Launching Synthetic Data Studio within a project

You can launch Synthetic Data Studio on the Cloudera AI Platform to generate datasets and evaluate them.

Agent Studio integrates with two major enterprise inference services:

Cloudera AI Inference Service: It offers enterprise-grade deployment options.
AWS Bedrock: It provides scalable cloud-based inference.

Environment Variables: All environment variables are optional if users only utilize CAII endpoints hosted in the same cluster as the SDS application.

AWS_DEFAULT_REGION: Defaults to the us-east-1 region.
AWS_ACCESS_KEY_ID: Your AWS access key ID.
AWS_SECRET_ACCESS_KEY: Your AWS secret access key.
Hf_token: Your Hugging Face token for exporting datasets.
Hf_username: Your Hugging Face username.
CDP_TOKEN: Overrides the JWT token for Cloudera AI Inference service.

Host names: For air-gapped installations that use a proxy setup, it is essential to whitelist the necessary URLs in your firewall rules. For a list of hostnames to whitelist, see Host names and endpoints required for AI Studios .

In the Cloudera console, click the Cloudera AI tile.

The Cloudera AI Workbenches page displays.
Click on the name of the workbench.

The workbenches Home page displays.
Click Projects, and then click New Project to create a new project.

In the left navigation pane, the new AI Studios option is displayed.
Click AI Studios.
Click the Launch button in the Synthetic Data Studio box. The Configure Studio: Synthetic Data Studio page is displayed.
Set the environment variables for the Synthetic Data Studio, using the details mentioned in the prerequisites.
Select the Runtime version.
Click Launch AI Studio.

The Synthetic Data Studio page is displayed.
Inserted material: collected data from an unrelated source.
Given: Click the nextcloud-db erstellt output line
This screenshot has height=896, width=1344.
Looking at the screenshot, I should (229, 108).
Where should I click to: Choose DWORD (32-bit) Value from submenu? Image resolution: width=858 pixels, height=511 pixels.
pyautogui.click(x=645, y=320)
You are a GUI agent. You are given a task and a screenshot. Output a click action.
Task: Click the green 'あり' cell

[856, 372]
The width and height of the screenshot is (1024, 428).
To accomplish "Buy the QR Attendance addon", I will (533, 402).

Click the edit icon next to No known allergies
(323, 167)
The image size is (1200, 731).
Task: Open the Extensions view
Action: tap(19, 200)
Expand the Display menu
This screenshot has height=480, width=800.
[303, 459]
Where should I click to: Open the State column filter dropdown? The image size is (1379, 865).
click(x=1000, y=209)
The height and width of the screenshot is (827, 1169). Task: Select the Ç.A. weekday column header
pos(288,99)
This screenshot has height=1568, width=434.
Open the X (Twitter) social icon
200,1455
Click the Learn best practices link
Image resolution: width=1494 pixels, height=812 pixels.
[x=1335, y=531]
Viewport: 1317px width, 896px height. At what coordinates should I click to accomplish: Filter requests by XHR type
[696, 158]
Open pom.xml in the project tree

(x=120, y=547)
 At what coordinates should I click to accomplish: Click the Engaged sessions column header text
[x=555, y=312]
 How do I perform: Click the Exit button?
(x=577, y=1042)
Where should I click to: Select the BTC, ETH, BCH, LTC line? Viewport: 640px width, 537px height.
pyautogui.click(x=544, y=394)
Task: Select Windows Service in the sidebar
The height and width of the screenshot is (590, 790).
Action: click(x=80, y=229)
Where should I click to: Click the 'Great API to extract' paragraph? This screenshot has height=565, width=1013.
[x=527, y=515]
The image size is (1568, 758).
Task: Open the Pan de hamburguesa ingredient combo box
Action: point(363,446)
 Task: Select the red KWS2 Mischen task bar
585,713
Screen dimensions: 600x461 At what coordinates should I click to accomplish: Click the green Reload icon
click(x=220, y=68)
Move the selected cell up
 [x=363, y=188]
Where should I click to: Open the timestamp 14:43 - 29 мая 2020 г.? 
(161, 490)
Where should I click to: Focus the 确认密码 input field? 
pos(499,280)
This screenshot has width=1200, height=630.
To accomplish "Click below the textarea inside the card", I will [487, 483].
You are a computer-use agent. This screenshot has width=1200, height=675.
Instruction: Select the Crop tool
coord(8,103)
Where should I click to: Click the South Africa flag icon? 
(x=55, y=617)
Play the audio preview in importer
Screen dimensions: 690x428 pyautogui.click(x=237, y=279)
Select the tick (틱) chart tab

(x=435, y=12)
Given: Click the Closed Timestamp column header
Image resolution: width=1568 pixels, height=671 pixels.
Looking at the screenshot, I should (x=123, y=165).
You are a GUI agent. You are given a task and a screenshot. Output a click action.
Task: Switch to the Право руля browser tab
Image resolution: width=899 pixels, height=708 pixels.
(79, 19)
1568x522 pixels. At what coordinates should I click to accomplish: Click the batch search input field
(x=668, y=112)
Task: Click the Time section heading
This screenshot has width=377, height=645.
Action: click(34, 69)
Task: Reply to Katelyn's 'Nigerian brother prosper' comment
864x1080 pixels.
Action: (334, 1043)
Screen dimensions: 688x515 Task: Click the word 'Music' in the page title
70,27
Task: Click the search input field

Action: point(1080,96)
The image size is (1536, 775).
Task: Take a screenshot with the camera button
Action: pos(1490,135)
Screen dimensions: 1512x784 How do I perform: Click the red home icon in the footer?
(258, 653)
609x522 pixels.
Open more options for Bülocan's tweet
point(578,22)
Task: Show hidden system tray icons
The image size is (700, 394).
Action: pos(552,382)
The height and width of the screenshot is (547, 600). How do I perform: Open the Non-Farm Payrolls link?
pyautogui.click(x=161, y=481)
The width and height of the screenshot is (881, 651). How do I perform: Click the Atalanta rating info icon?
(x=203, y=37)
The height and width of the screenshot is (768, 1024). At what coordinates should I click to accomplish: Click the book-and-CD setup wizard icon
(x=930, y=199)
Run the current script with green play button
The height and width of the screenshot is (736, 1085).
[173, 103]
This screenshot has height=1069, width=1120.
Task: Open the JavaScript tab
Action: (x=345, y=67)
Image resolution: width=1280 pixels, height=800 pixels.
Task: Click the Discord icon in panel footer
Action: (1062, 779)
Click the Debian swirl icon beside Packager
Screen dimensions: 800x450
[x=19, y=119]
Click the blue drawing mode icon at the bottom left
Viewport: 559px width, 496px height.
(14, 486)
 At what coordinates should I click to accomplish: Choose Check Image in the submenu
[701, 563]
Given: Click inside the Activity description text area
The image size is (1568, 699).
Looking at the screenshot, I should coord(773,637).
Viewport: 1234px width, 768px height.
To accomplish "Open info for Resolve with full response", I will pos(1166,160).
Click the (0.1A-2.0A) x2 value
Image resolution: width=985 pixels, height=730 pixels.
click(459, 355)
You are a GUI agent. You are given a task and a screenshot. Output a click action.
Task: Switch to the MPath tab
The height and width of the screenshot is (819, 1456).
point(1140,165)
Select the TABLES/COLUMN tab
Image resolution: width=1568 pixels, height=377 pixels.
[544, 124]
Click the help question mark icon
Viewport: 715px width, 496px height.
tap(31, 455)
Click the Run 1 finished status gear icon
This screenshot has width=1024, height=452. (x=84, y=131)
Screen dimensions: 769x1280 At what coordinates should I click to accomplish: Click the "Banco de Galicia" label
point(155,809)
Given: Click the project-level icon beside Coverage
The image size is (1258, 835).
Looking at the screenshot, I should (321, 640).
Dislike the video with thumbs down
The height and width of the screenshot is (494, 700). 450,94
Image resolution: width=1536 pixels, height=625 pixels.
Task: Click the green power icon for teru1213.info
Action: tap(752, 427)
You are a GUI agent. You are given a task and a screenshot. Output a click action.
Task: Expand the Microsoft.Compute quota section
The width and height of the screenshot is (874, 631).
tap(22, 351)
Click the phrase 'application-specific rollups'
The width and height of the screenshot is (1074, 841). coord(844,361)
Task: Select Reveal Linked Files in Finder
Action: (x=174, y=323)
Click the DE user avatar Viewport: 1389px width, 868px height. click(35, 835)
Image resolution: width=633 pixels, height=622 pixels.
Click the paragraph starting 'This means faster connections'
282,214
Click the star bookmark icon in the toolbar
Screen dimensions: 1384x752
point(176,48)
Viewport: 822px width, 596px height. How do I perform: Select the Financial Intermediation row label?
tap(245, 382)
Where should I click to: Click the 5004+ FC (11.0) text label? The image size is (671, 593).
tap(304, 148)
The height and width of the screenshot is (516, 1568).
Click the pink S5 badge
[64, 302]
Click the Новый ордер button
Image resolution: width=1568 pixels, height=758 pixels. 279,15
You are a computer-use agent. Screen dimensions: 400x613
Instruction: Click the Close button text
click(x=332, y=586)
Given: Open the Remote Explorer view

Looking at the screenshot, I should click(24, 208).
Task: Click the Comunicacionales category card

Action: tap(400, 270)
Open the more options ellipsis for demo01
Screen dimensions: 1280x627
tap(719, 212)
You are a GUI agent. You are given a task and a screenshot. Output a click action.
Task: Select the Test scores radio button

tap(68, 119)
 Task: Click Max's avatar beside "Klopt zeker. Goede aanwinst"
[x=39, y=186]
After launching, you can view the list of tasks being executed as part of the AI studio deployment.
After configuration, Synthetic Data Studio is displayed in the left navigation page under AI Studios.
Click Synthetic Data Studio and click Get Started.
You can generate synthetic datasets for training models and evaluate the generated datasets for fine-tuning LLMs on this page.